=== DATA FOR THIS EXERCISE ===
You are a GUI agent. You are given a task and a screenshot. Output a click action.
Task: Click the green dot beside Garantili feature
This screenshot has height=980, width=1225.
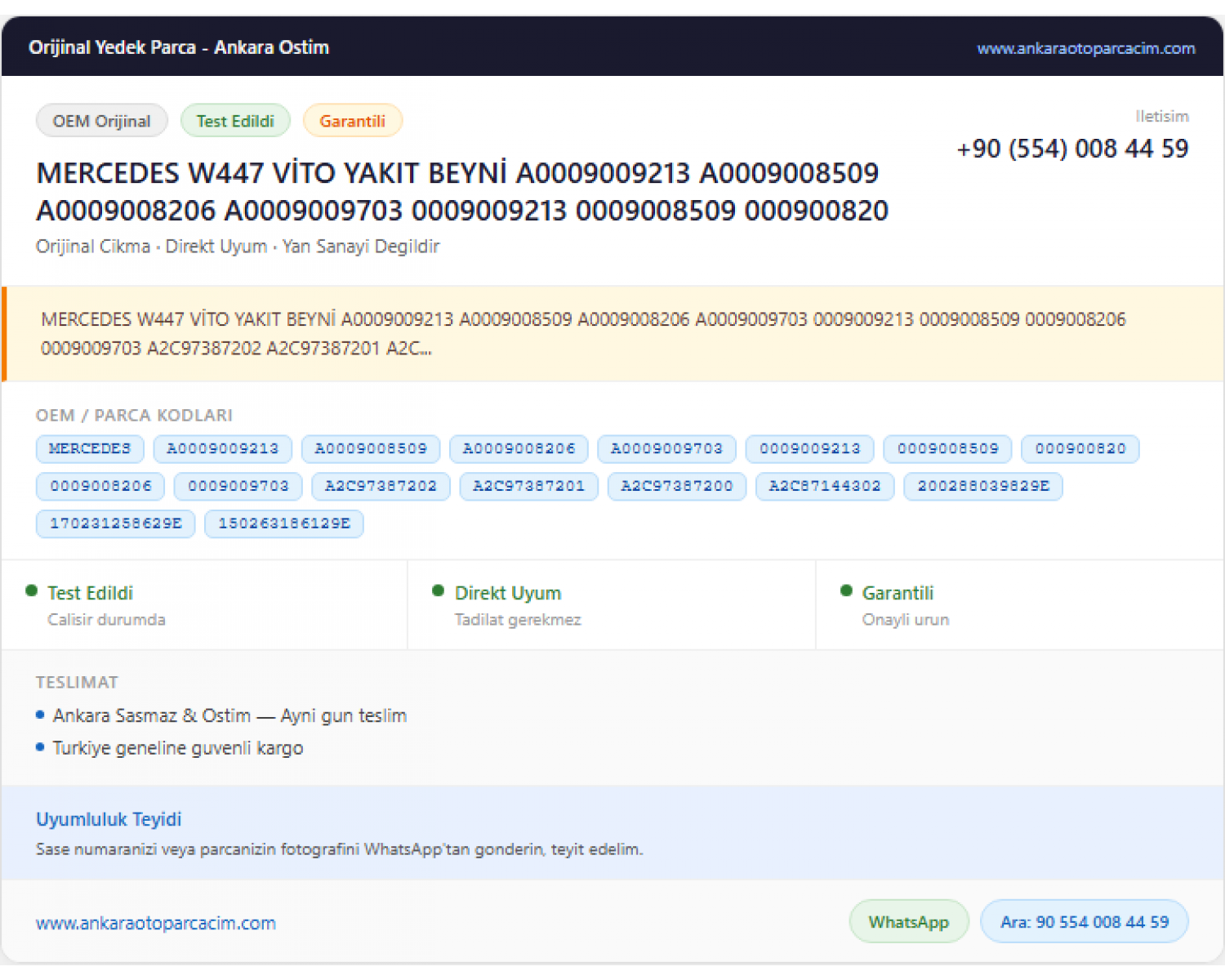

--

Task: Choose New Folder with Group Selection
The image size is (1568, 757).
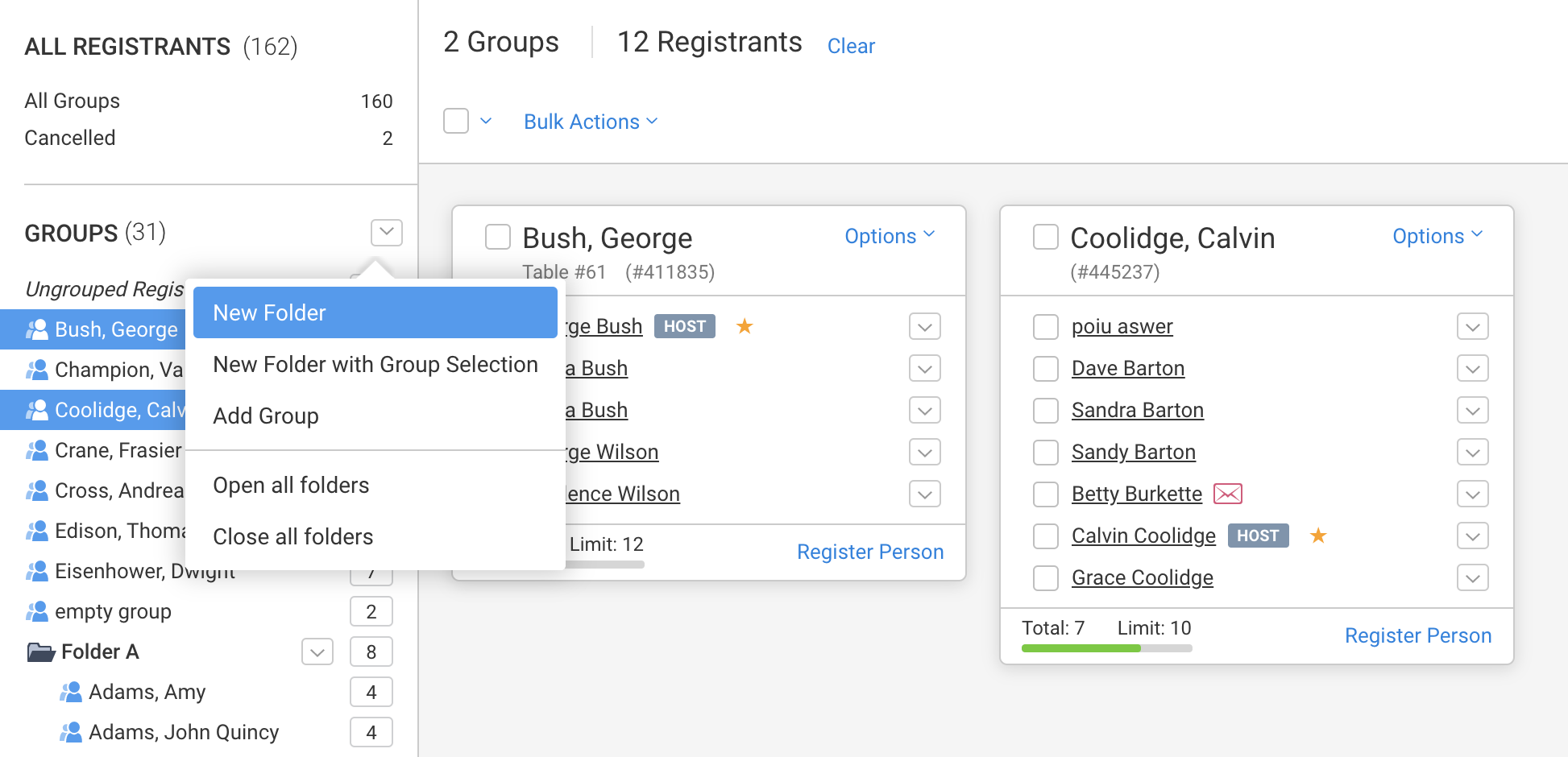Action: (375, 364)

=== WHAT TO PRODUCE ===
Output the lines above exactly, but only those between the line holding "You are a GUI" and the line holding "This screenshot has height=980, width=1225.", inclusive.

=== EXERCISE SOLUTION ===
You are a GUI agent. You are given a task and a screenshot. Output a click action.
Task: Click the green dot beside Garantili feature
This screenshot has height=980, width=1225.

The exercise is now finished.